Weir W.5/W.6 Lateral-Twin Helicopters
Although Weir’s chief designer, Cyril G. Pullin, initially proposed converting the Weir W.4 autogyro into a helicopter using co-axial rotors, the Weir W.5 helicopter (also called the Cierva W.5) was a single-seat twin tandem-rotor helicopter developed by the Cierva Autogiro Company in the United Kingdom in the late 1930s. The W.5, undoubtedly influenced by the Germany’s Focke-Achgelis Fa-61 design then flying, utilized twin-outriggers constructed of Morris plywood, each having wooden two-bladed rotors made to an American aerofoil section design by Morris Furniture of Glasgow. The rotors, powered by an air-cooled 50 hp Weir engine turning at 430 rpm, had cyclic and collective pitch control. The W.5 made its first public flight on June 7, 1938, with pilot Raymond A. Pullin, son of C.G. Pullin, at Dalrymple, Ayrshire in Scotland. Each rotor had a 4.57 m (15 ft) diameter. The W.5 gross weight was 381 kg (840 lbs); it had a maximum rate of climb of 122 m/min (400 ft/m) and maximum speed of 122 km/h (75.7 mph). By the beginning of WWII, the helicopter had flown 80 hours and is considered to have been the world’s second fully practicable helicopter.
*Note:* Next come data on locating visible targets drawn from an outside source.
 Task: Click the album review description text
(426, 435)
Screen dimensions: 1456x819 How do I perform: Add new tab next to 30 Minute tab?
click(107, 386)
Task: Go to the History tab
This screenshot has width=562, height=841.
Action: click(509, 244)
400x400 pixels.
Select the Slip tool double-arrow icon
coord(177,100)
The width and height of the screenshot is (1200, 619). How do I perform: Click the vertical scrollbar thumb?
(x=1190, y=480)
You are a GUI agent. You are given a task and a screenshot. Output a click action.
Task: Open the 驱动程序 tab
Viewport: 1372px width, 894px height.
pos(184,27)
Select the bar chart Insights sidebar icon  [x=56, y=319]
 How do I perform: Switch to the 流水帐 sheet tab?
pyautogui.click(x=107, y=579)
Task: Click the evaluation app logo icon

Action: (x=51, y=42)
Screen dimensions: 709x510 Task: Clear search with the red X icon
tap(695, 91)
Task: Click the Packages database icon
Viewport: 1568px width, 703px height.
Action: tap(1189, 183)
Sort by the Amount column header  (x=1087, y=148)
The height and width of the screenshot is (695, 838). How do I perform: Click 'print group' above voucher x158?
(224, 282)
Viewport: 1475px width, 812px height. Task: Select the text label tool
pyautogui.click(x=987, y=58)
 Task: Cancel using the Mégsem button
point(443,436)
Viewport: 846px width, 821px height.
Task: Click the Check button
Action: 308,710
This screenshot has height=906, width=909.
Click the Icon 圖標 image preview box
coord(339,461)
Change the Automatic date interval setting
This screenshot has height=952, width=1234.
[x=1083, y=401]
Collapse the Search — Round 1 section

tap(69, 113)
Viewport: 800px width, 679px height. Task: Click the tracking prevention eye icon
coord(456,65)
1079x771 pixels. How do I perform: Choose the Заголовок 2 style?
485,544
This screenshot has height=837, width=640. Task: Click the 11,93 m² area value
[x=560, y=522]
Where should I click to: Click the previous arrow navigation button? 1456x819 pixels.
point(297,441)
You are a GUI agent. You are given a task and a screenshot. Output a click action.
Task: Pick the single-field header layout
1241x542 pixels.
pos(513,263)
The Weir W.6 two-seater helicopter, like its smaller Weir W.5 single-seat predecessor, was a twin-boom outrigger construction but of a more sophisticated design. It was constructed at Thornliebank, Glasgow in the Weir factory. Powered by a fan-cooled de Havilland Gipsy Queen 205 hp motor in a tractor configuration (in the nose of the aircraft), each wooden 3-bladed rotor (with a metal leading edge) turned at 275 rpm with cyclic and collective control enclosed within the rotor hub (with a rachet-type freewheeling device to allow for autorotation). The initial flight took place at Dalrymple, Ayrshire in Scotland in October 1939 with Raymond Pullin at the controls, but the German invasion of Poland on September 1st and the United Kingdom’s entry into WWII caused all work to cease by the middle of 1940. Each rotor had a diameter of 7.62 m (25 ft) and the maximum gross weight was 1070 kg (2,359 lb). Disc area totaled 45.60 sq. m (490.9 sq. ft) with a disc loading of 11.73 kg/sq. m (2.403 lb/sq. ft.). Its cruising speed was 128 km/h (79.5 mph) with a rate of climb of 198 m/min (650 ft/min) to an absolute ceiling of 3810 m (12,500 ft). It flew with two passengers, Air Vice Marshall Arthur William Tedder (later 1st Baron Tedder, GCB) and Ken Watson, thus becoming the first helicopter to carry a passenger. The Weir W.6 last flew in June 1940. Its engine was later used in the 1944 Cierva W.9 (assigned serial number PX203), the first flight of which was delayed until 1945 due to damage incurred during ground-running and which was destroyed in an accident in 1946.
References:
- Pullin, C. G. “Helicopter Research and Development,” The Journal of the Helicopter Association of Great Britain – Bulletin, March 1947, pp. 21 – 80
- Pullin, R. A. “A Rotary-Wing Enterprise,” Aeronautics, November 1946
- Leishman, J. Gordon, Principles of Helicopter Aerodynamicsz (Second Edition), Cambridge University Press, 2006.